Collected data entries
^^^^
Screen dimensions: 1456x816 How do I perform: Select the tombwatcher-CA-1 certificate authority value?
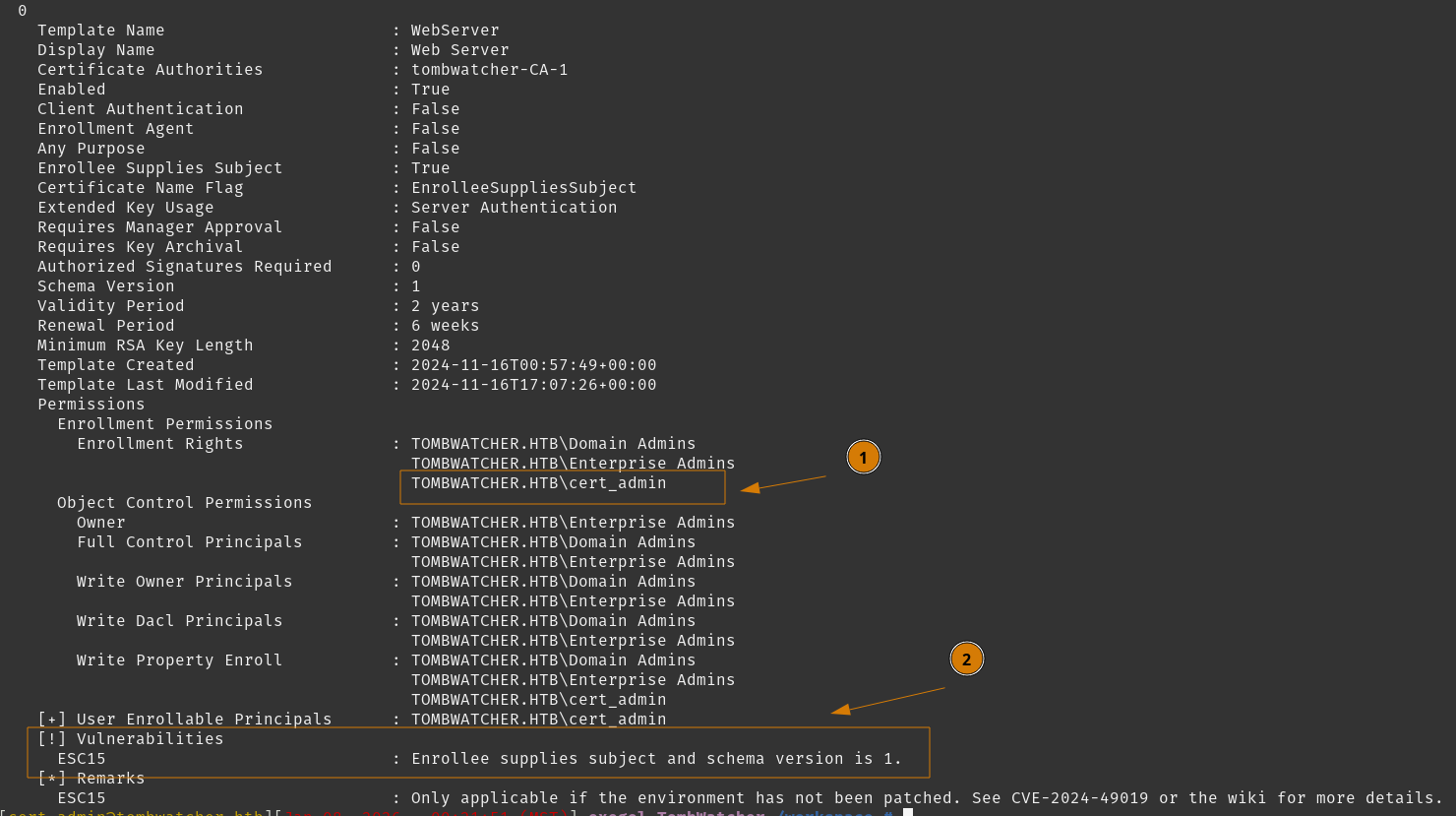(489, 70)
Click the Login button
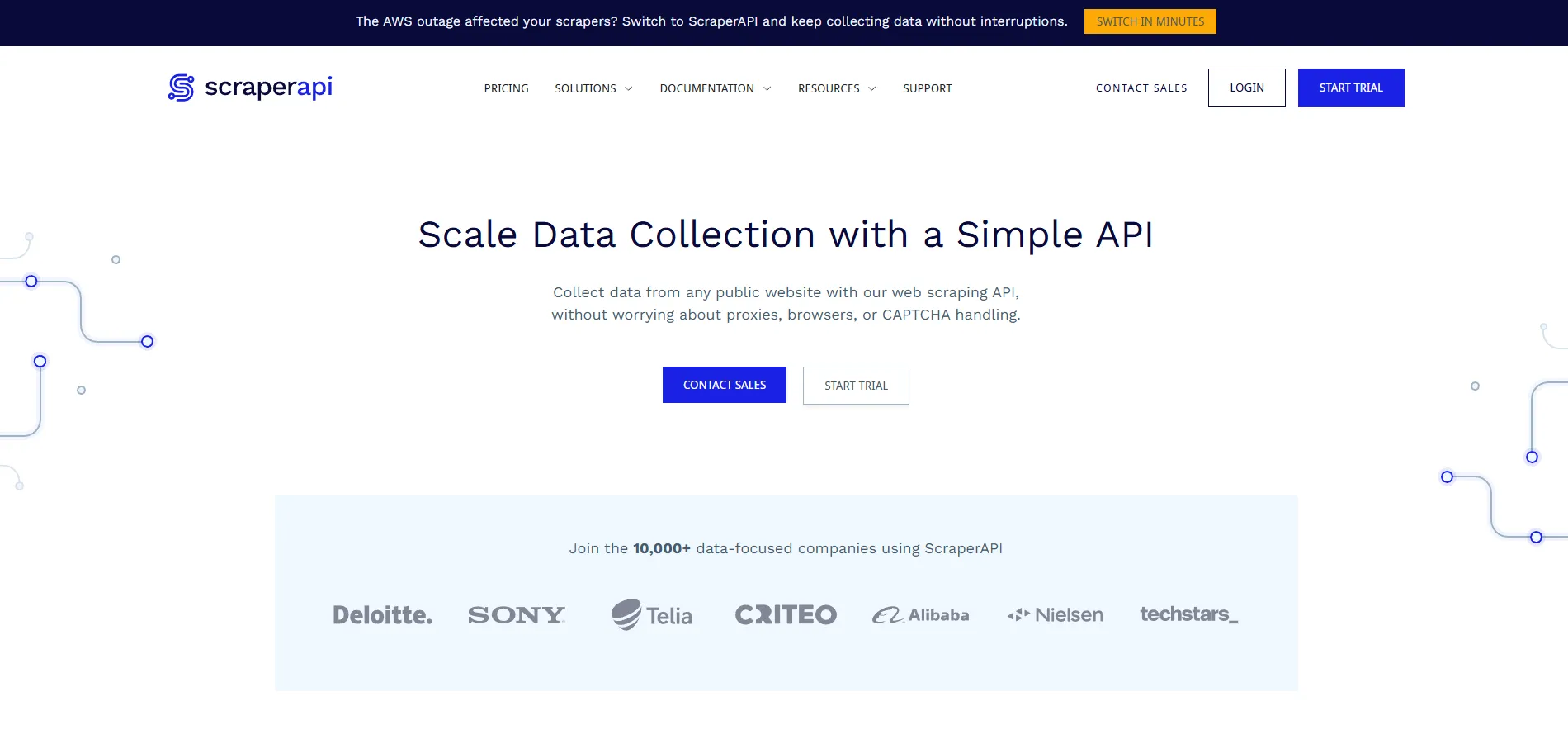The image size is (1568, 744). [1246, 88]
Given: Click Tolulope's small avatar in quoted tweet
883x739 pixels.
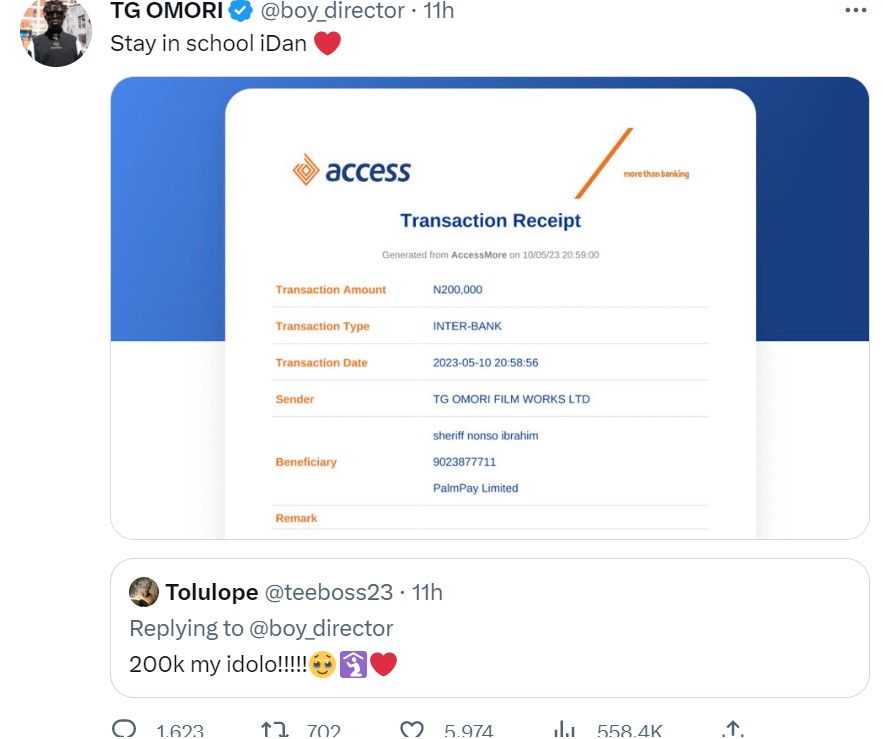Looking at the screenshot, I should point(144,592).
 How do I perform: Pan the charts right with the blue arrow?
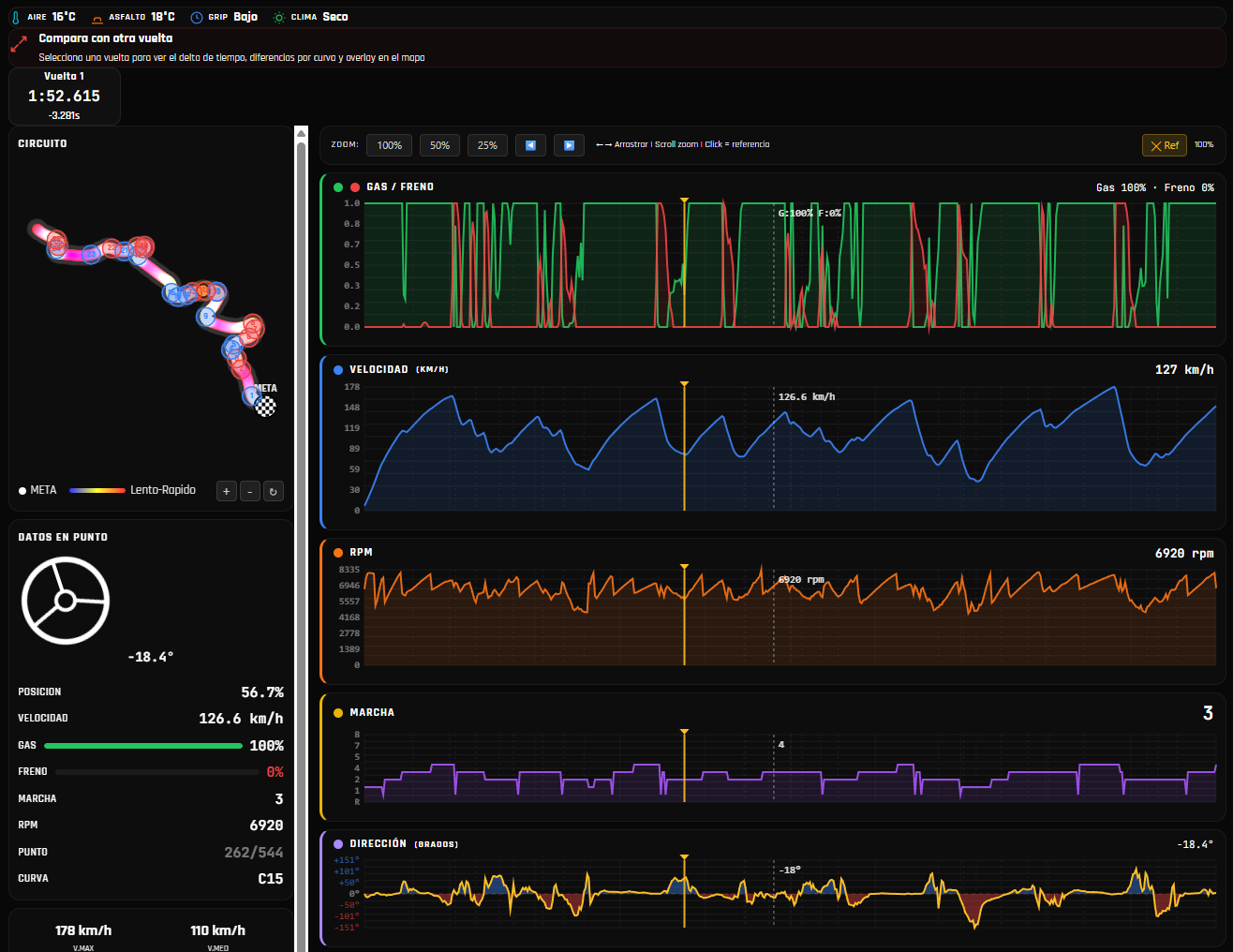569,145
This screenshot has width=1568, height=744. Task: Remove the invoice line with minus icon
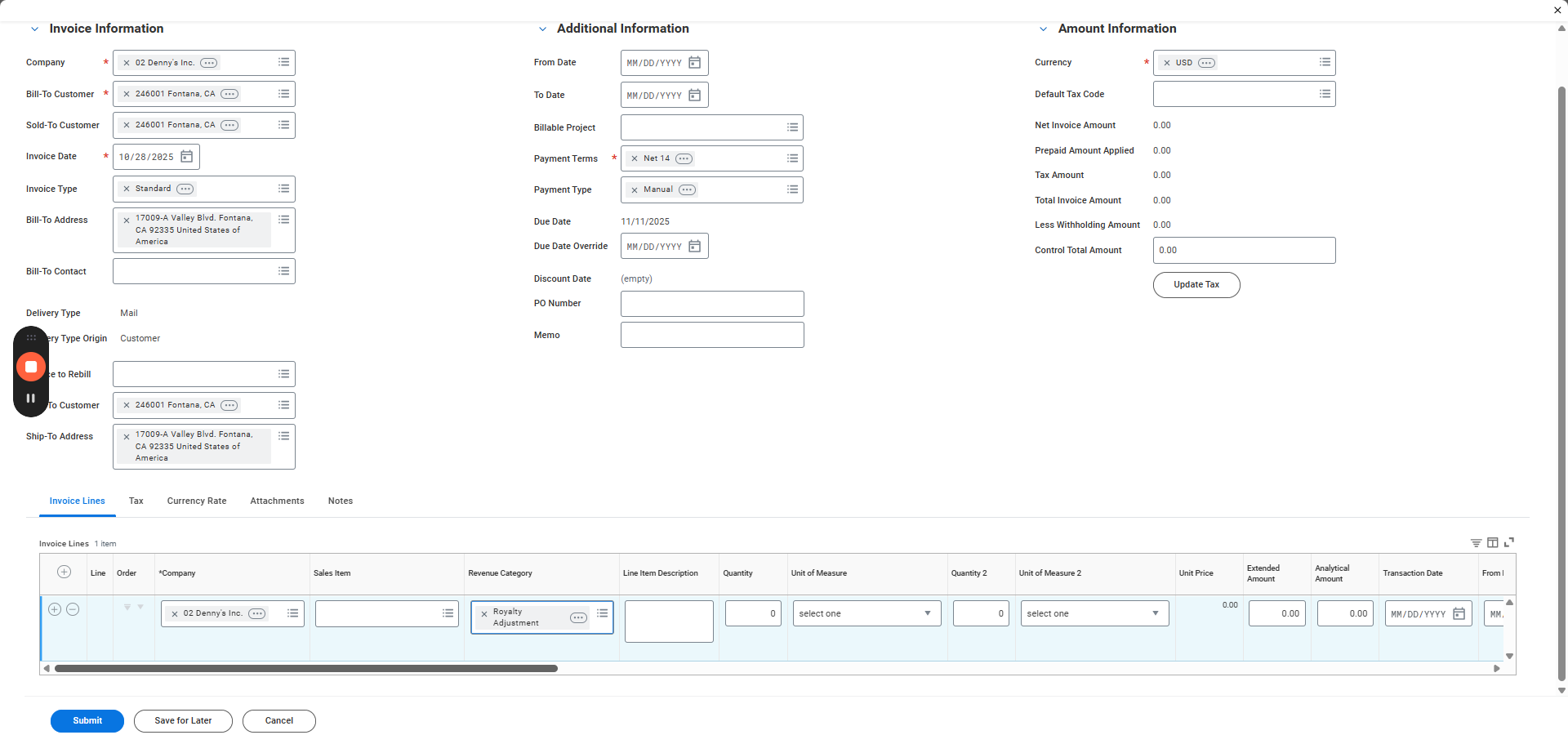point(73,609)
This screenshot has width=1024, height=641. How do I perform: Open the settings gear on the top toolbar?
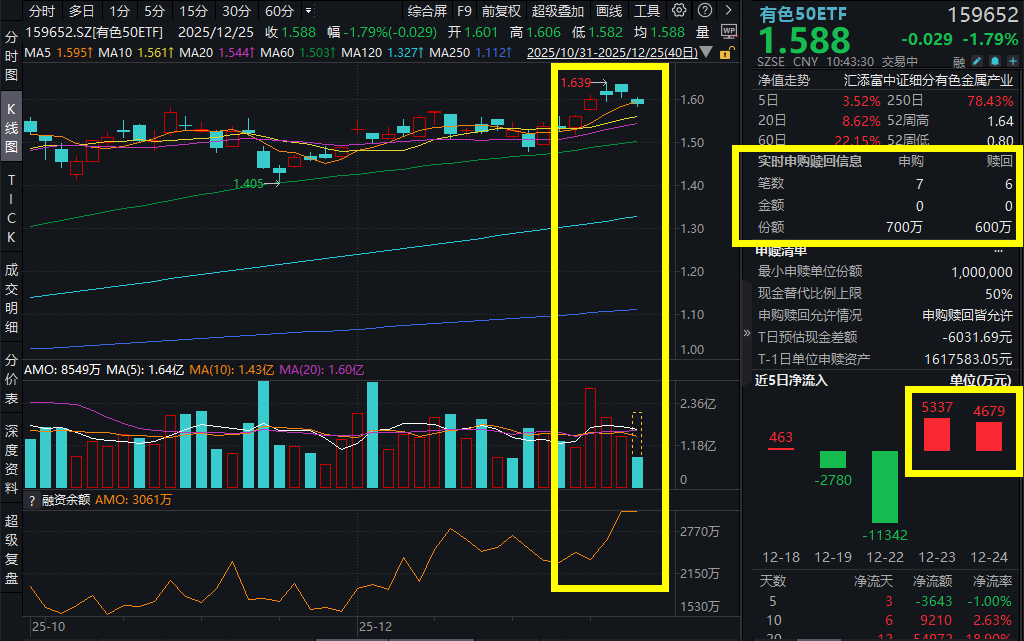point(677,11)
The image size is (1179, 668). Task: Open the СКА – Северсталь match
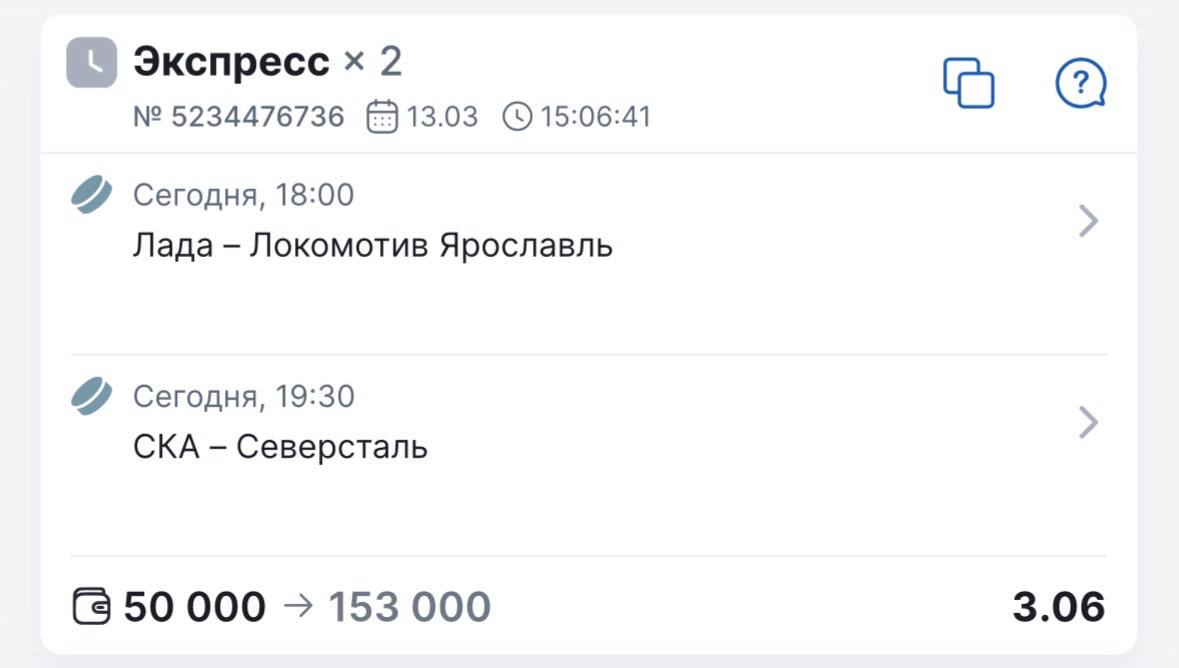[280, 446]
^^^^
**Assigned task**
Extract every line of the data exactly; pictures stay out.

**Written reply**
Screen dimensions: 1456x816 How do I perform: Select the tombwatcher-CA-1 certificate authority value?
(489, 70)
Click the Login button
The image size is (1568, 744). [1246, 88]
Given: Click Tolulope's small avatar in quoted tweet
883x739 pixels.
Looking at the screenshot, I should point(144,592).
 How do I perform: Pan the charts right with the blue arrow?
569,145
This screenshot has width=1568, height=744. Task: Remove the invoice line with minus icon
point(73,609)
This screenshot has width=1024, height=641. How do I perform: Open the settings gear on the top toolbar?
point(677,11)
The image size is (1179, 668). Task: Open the СКА – Северсталь match
[280, 446]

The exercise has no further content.